Only some lines are wanted: please transcribe exactly those from the one containing "This screenshot has height=417, width=742." through the end of the data, pictures excluded.

#### Raw data ####

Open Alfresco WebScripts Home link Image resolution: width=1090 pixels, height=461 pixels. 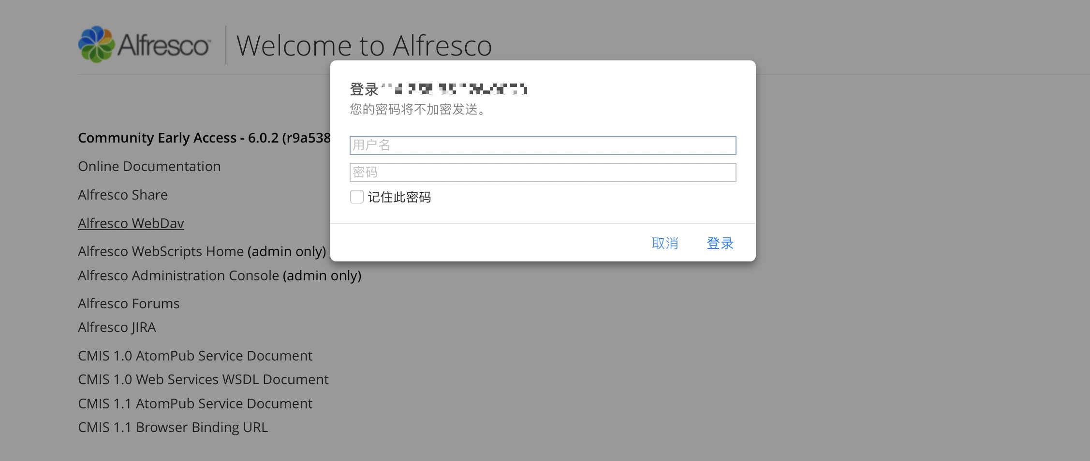(161, 251)
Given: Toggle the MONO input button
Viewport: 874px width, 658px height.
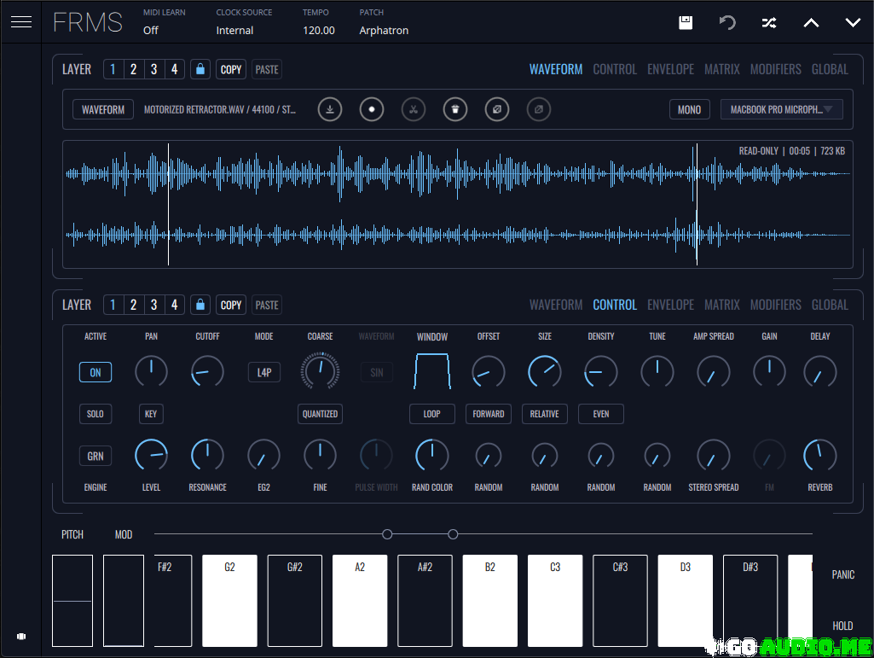Looking at the screenshot, I should pyautogui.click(x=689, y=109).
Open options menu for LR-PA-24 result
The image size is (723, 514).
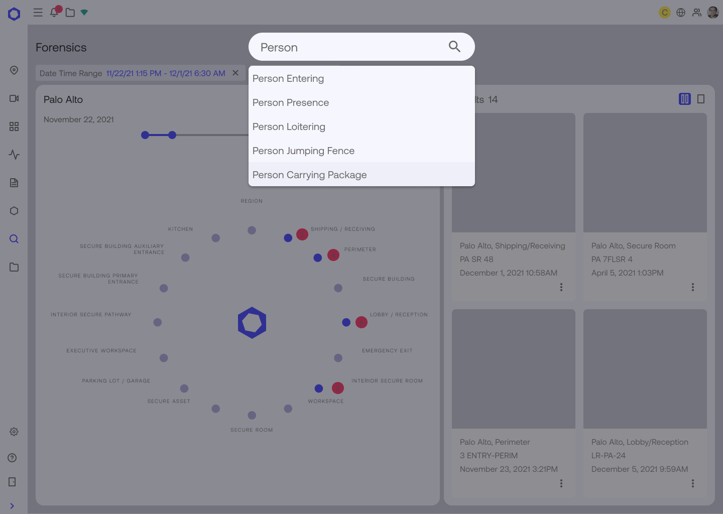(693, 483)
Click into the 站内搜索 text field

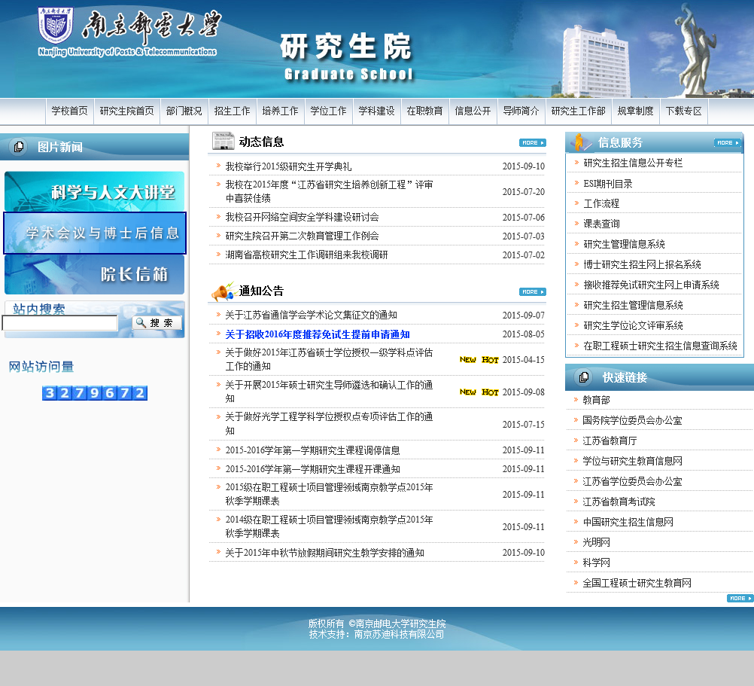[60, 323]
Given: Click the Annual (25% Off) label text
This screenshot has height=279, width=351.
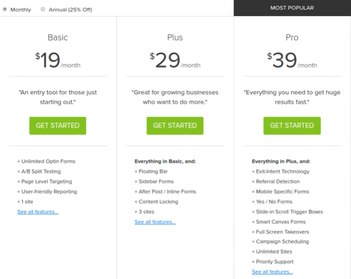Looking at the screenshot, I should pyautogui.click(x=70, y=10).
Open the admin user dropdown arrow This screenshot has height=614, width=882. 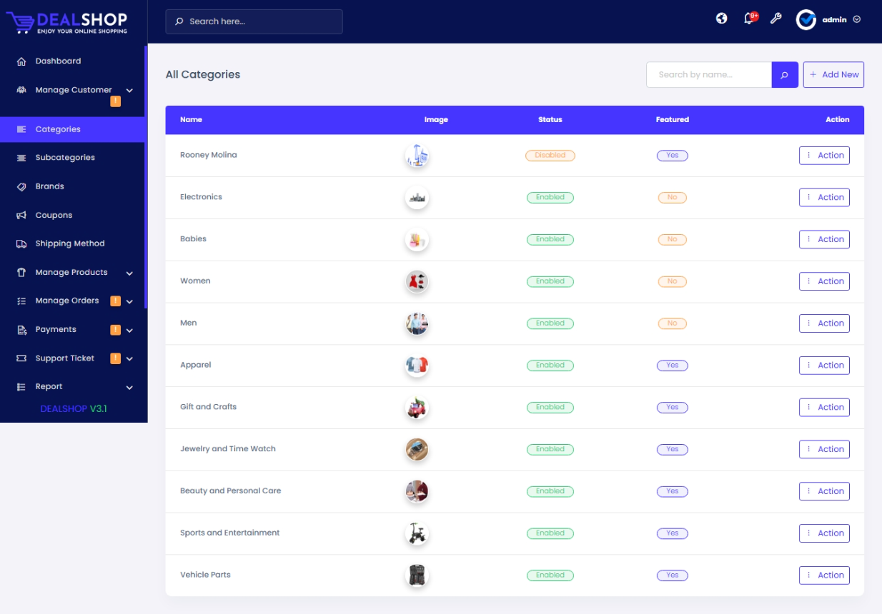pos(857,20)
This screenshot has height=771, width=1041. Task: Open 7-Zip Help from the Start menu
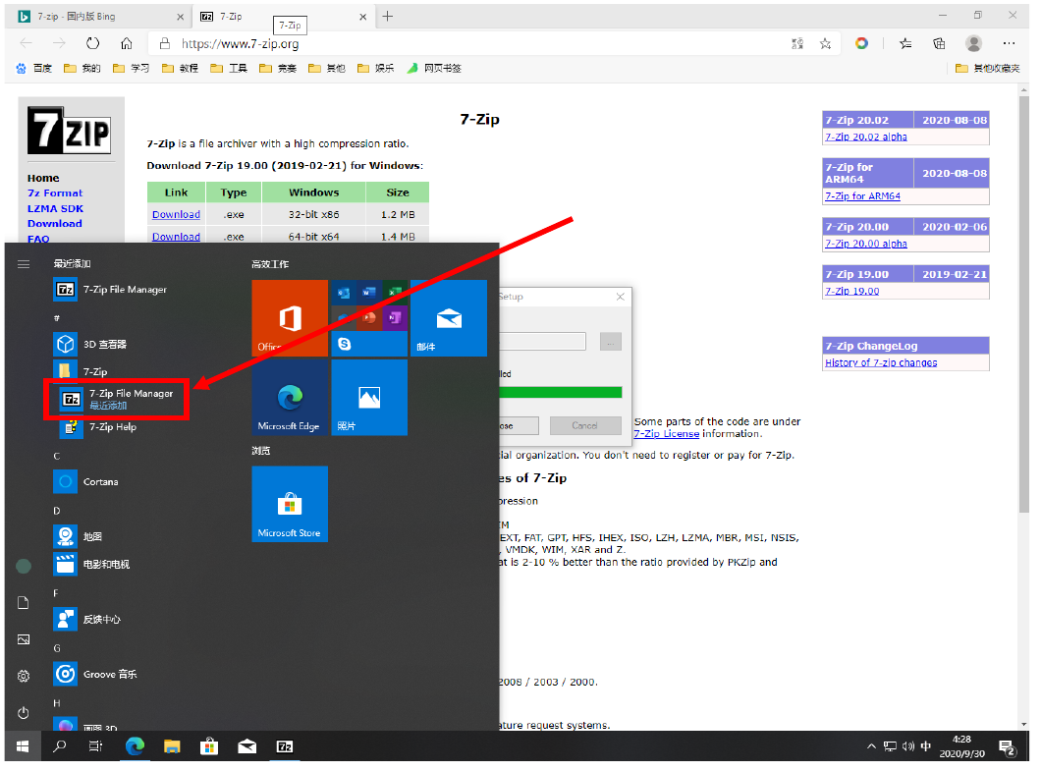112,427
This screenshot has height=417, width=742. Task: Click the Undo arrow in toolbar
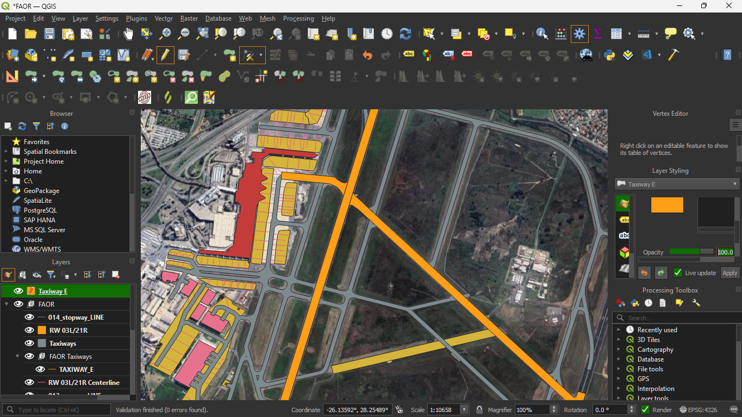[367, 55]
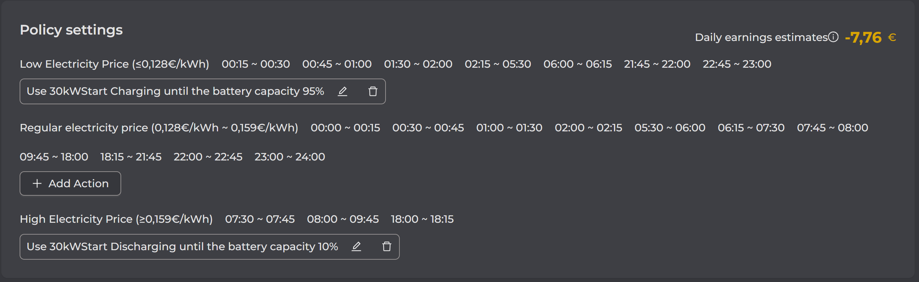Click the 00:15 ~ 00:30 time slot
The height and width of the screenshot is (282, 919).
point(255,64)
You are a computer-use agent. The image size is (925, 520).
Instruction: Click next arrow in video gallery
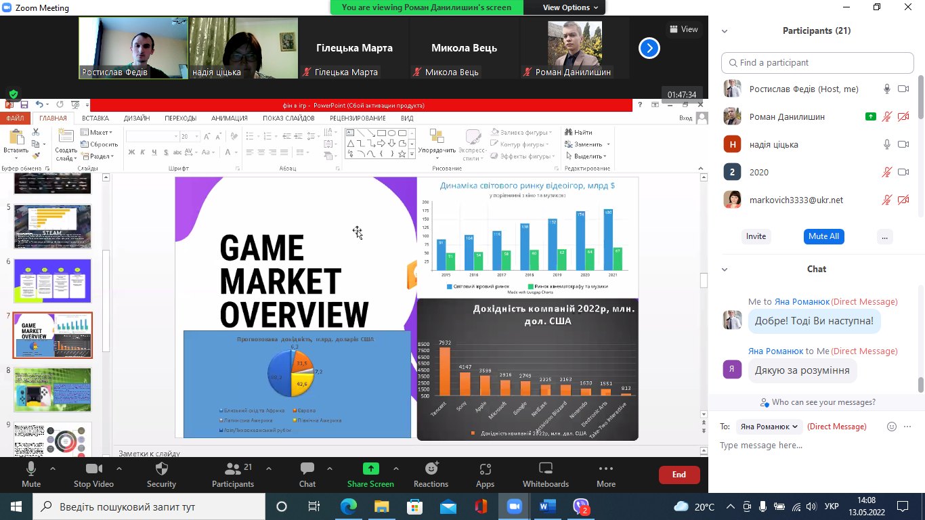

####

__Task answer__.
This screenshot has height=417, width=742. Task: Click the Undo arrow in toolbar
[367, 55]
Click the 00:15 ~ 00:30 time slot
The height and width of the screenshot is (282, 919).
point(255,64)
You are a computer-use agent. The image size is (925, 520).
Instruction: Click next arrow in video gallery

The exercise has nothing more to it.